Sequentiality is hard

what is the context/motivation?
how to you transfer across contexts?
how do you plan?

Evaluation

Different from how previous NLP benchmarks: we are not worried about language modeling
No longer boundaries between various fields

Common goals:

realistic agents—stop playing Atari games.
reproducible systems
measurability goals
scalable models
which are easy to use

Web as an Interactive Environment

agents on the web is both practical and scalable
https://webshop-pnlp.github.io/
WebShop can actually transfer with no work to training on Amazon
Mind2Web

InterCode

Formulation of agent decisions as POMDP in order to fully benchmark Markovian decisions:

https://arxiv.org/abs/2306.14898

Agent Development

Agents development has no core framework

production systems

set of rules specificying a precondition + action
when preconditinons are met, perform an action

Big kitchen sink proposal: https://arxiv.org/abs/2309.02427

Trust and safety

Agents are much more powerful and dynamic

Challenges of Agent Data Collection

Because agent data collection requires embodiment (it like actually have to touch the world).

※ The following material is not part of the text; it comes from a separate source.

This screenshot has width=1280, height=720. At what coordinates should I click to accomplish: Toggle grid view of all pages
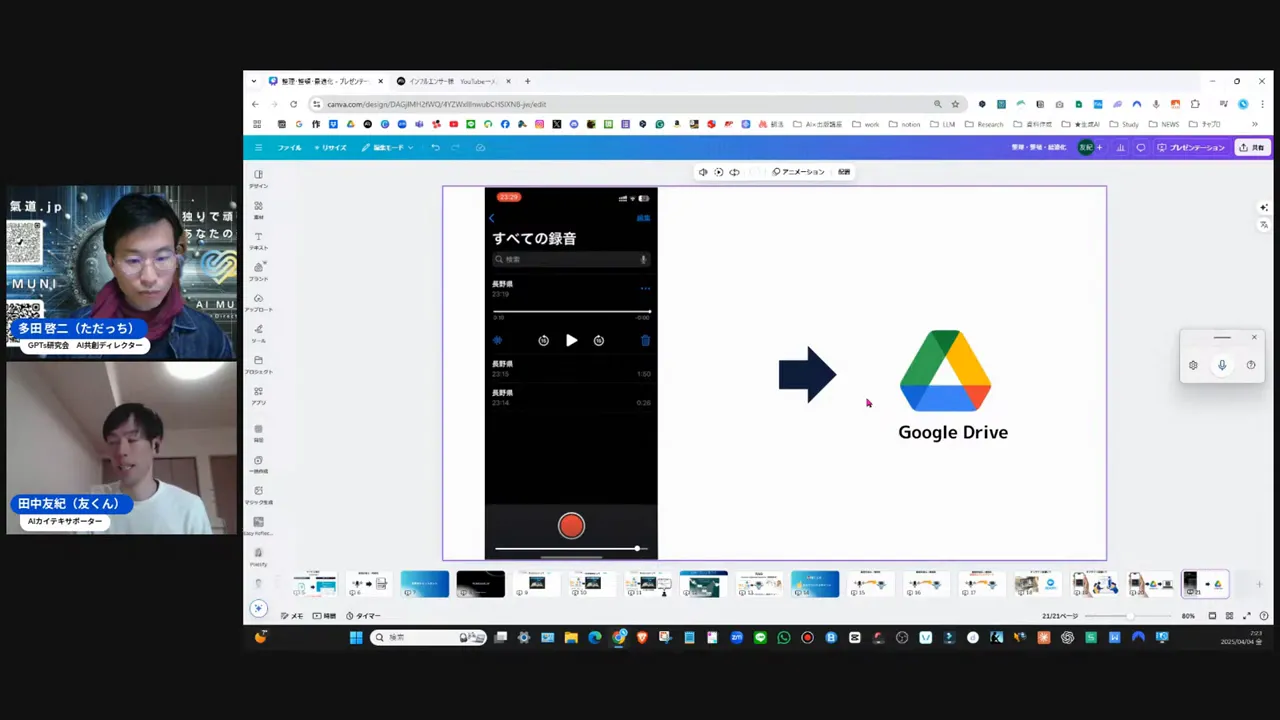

infra is hard (initial enevironment setup is really hard)
complex observation-action interactions in divere environment
we want to create / filter for goal-aligned alignment

some strategies

humans do it
synthetic data: NNetNav or AgentTrek (limitation: parallelization and search is hard)
interest scale data: observing INTERNET demonstrations (but its hard to ground to some goal)

human agent interaction collection procedure

Make users install AgentNet tool and capture the screen
Make humans do stuff that are goal aligned
Then, we now have unified agent data!

Challenges of Agent Benchmarking

only can write evaluation for very limited tasks: time consuming
can’t script evaluation metrics for open-answer tasks (chichis from real users)